The 22nd book in the Jack Reacher series, Midnight Line, has Reacher being sentimental in more ways than one. Finding a female’s West Point class ring in a pawn shop window, Reacher is moved to find the owner. His journey takes him west as he gradually uncovers a criminal trail involving prescription medication, veterans and a cover-up that goes to the highest levels. Along the way, in usual Reacher fashion, he makes friends and enemies, mowing down those who stand in his way, embracing those who wish to help him.
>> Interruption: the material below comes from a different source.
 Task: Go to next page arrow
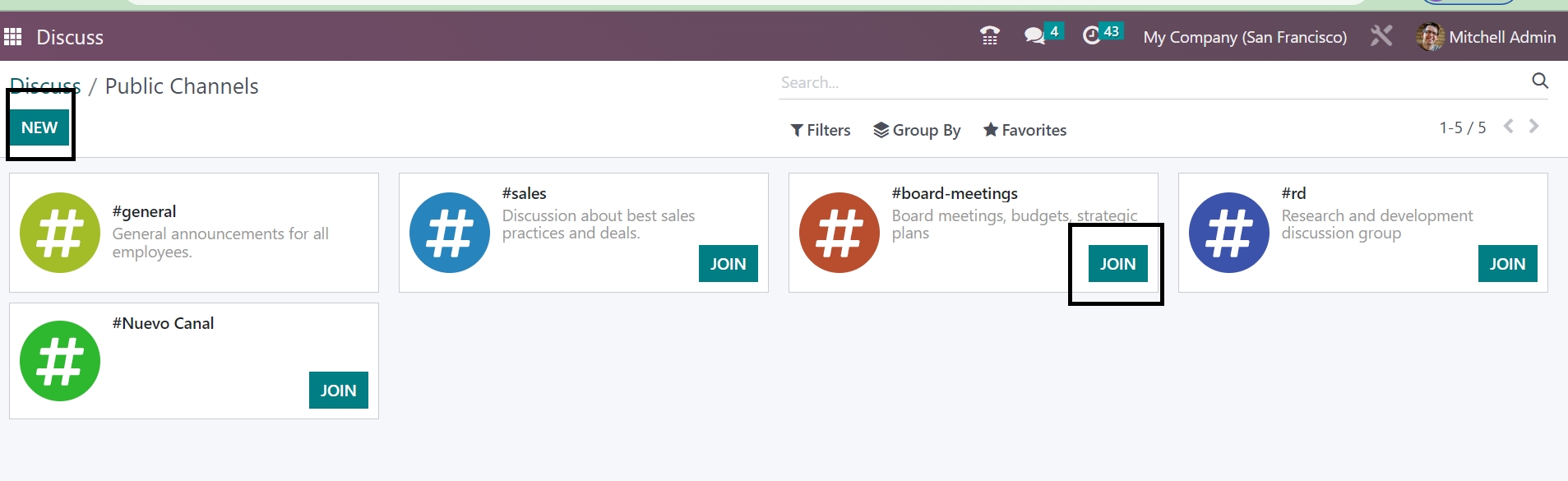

I really found the premise behind this book – the suffering of wounded veterans and the government’s indifference to their continued ordeal and the role of drugs in all of this harrowing, relevant and engaging. Reacher, being a soldier himself, is motivated by the plight he uncovers and is prepared to sacrifice a great deal to help those he understands and deeply respects. But in other ways, this book didn’t have the verve and energy of others in the series. It plodded at times, felt padded in parts, and lacked the meat and punch that makes the Reacher series such page-turners. I enjoy that Reacher is getting older and his priorities in some regards have changed, but in others, he is still reliably (un)stable – doing what he’s always done, refusing to put down roots, to become “settled”, all the while drifting and casting a long, unforgettable shadow.
I wonder where his next adventure will take him?